[Activity]: Without the pictures, give the listing below again exactly.

[Source data]:
________________________________________
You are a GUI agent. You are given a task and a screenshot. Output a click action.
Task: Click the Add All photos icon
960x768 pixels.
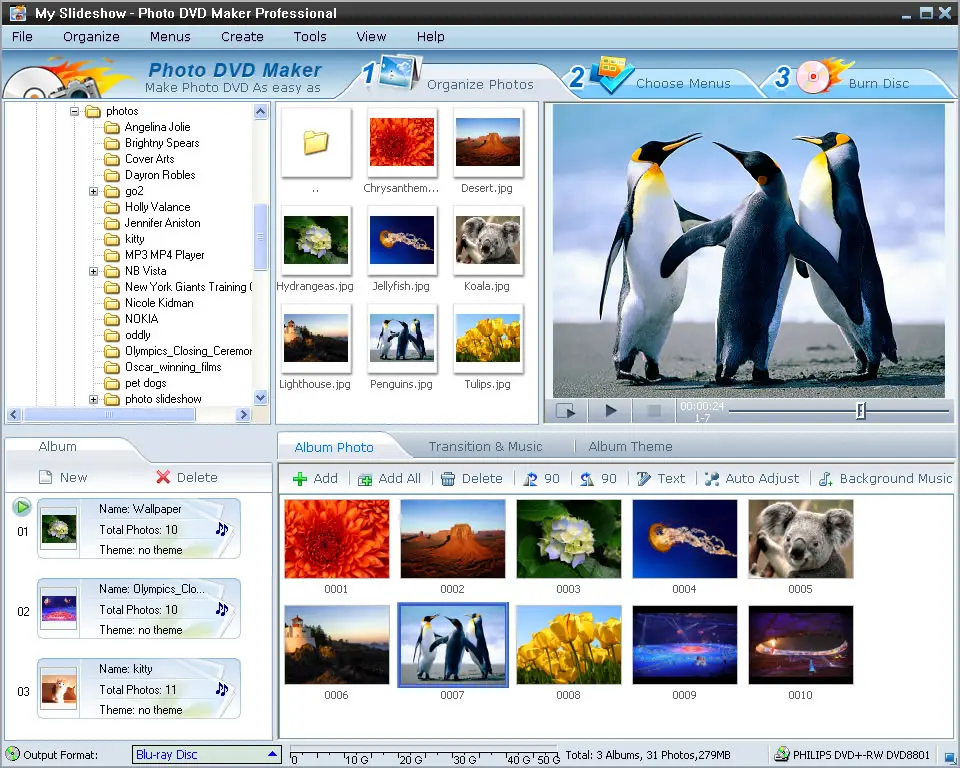pyautogui.click(x=365, y=479)
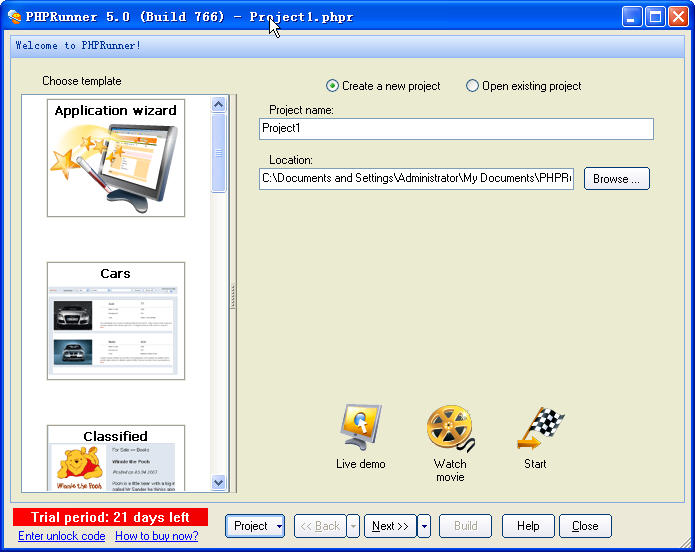This screenshot has width=695, height=552.
Task: Click the Enter unlock code link
Action: tap(61, 537)
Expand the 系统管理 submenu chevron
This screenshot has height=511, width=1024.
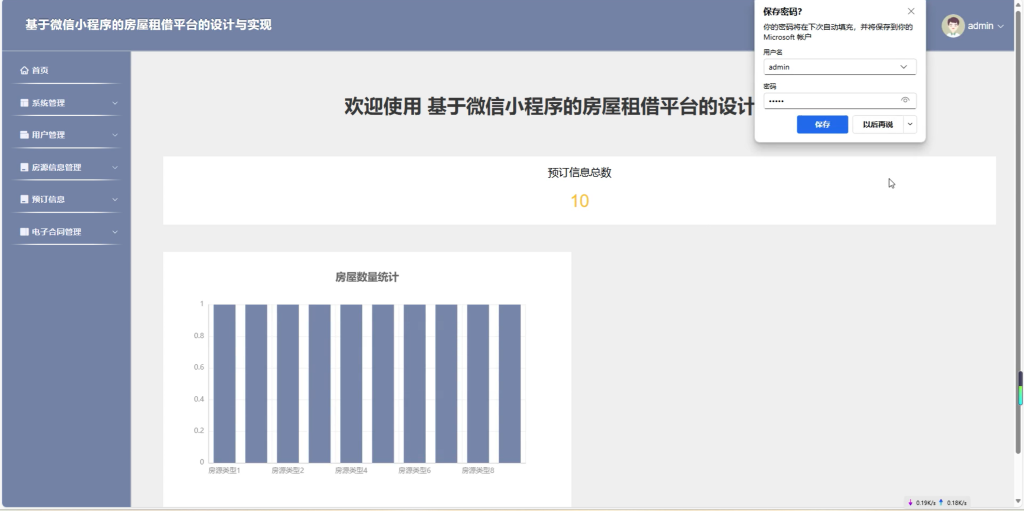click(115, 103)
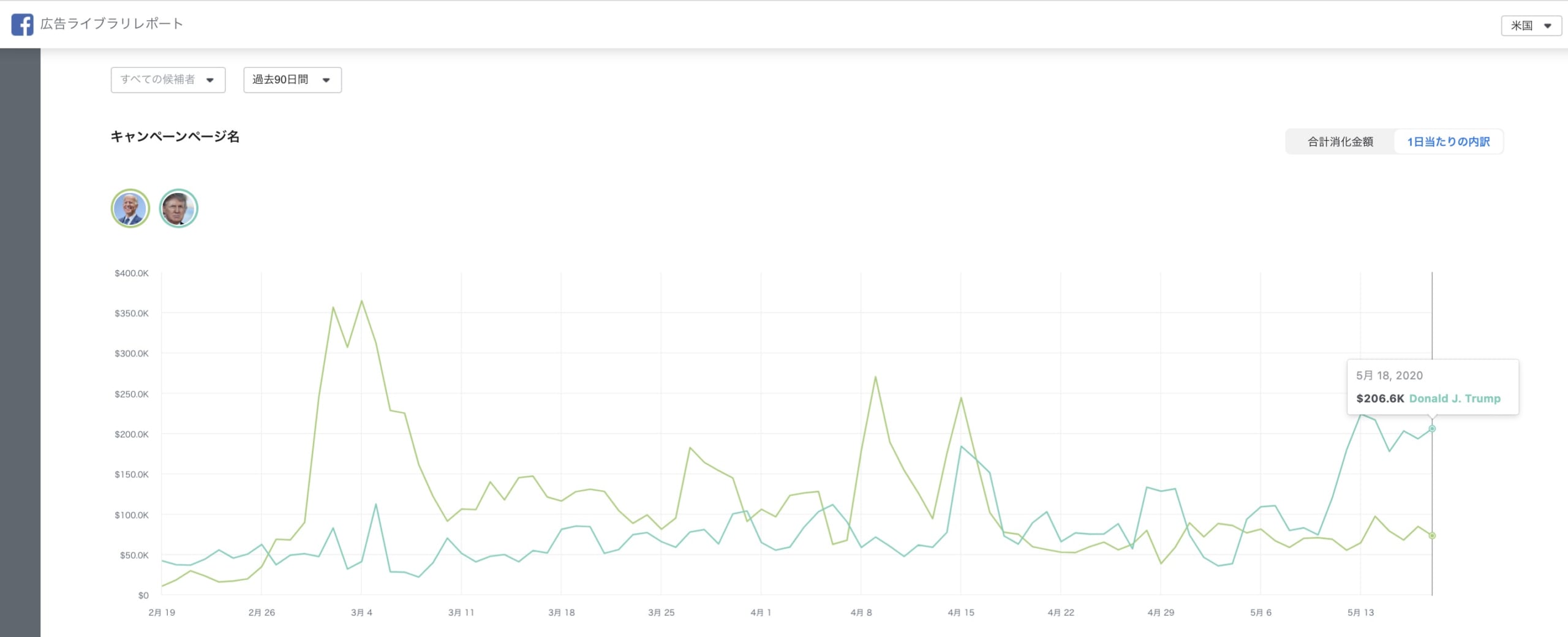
________________________________________
[Answer to this problem]:
You are a GUI agent. You are given a task and a screenshot. Output a click action.
Task: Click the Add All photos icon
960x768 pixels.
pyautogui.click(x=365, y=479)
This screenshot has width=695, height=552.
Task: Click the Enter unlock code link
Action: tap(61, 537)
Expand the 系统管理 submenu chevron
This screenshot has height=511, width=1024.
click(115, 103)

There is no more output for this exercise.